This Shotgun originally stood just two blocks east of Old Alabama Town on Bainbridge Street near the Capitol. It was built in the 1880s, purchased by Willis Willingham and rented very soon afterward by Grant and Vinie Fitzpatrick. Grant worked for the railroad, a cotton seed oil mill, and an ice plant and Vinie was a washwoman, a very common occupation of the day. Other than their occupations we know very little about the Fitzpatricks except that Vinie is buried at nearby Oakwood Cemetery.
The artifacts represent the time when the Fitzpatricks lived in the house, including the newspaper on the wall, which kept the cold air out during the winter.

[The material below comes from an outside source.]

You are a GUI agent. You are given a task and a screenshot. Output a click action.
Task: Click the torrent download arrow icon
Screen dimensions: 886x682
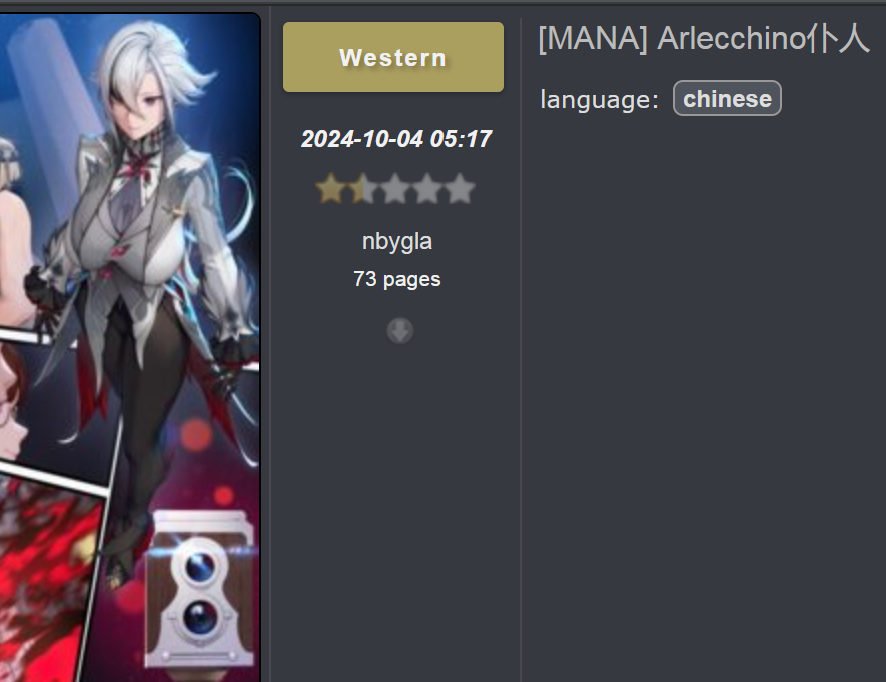point(399,331)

Anthropologists believed that this style of house originated in Nigeria and was brought to Haiti by slaves. Haitian immigrants introduced the shotgun house style to the U.S. around the end of the 18th century and many were built in the South in the mid to late 1800s. After the Civil War, many freed slaves moved to cities to find jobs and this created a housing shortage. Because these shotgun houses offered a sensible, economic solution, many were built in Montgomery. This style of house fit nicely on long, narrow city lots, whose price was determined by their lot frontage. Rooms could easily be added to the back of the house as the family grew so these long, narrow houses had rooms one behind the other. The most popular version of how it came to be called a shotgun is that if someone fired a shotgun through the front door, the bullet would pass through every room in the house and out the back without hitting a wall.
Landmarks Foundation, with the help of the Black Culture Preservation Committee, moved, restored, and furnished this piece of Montgomery history in 1977.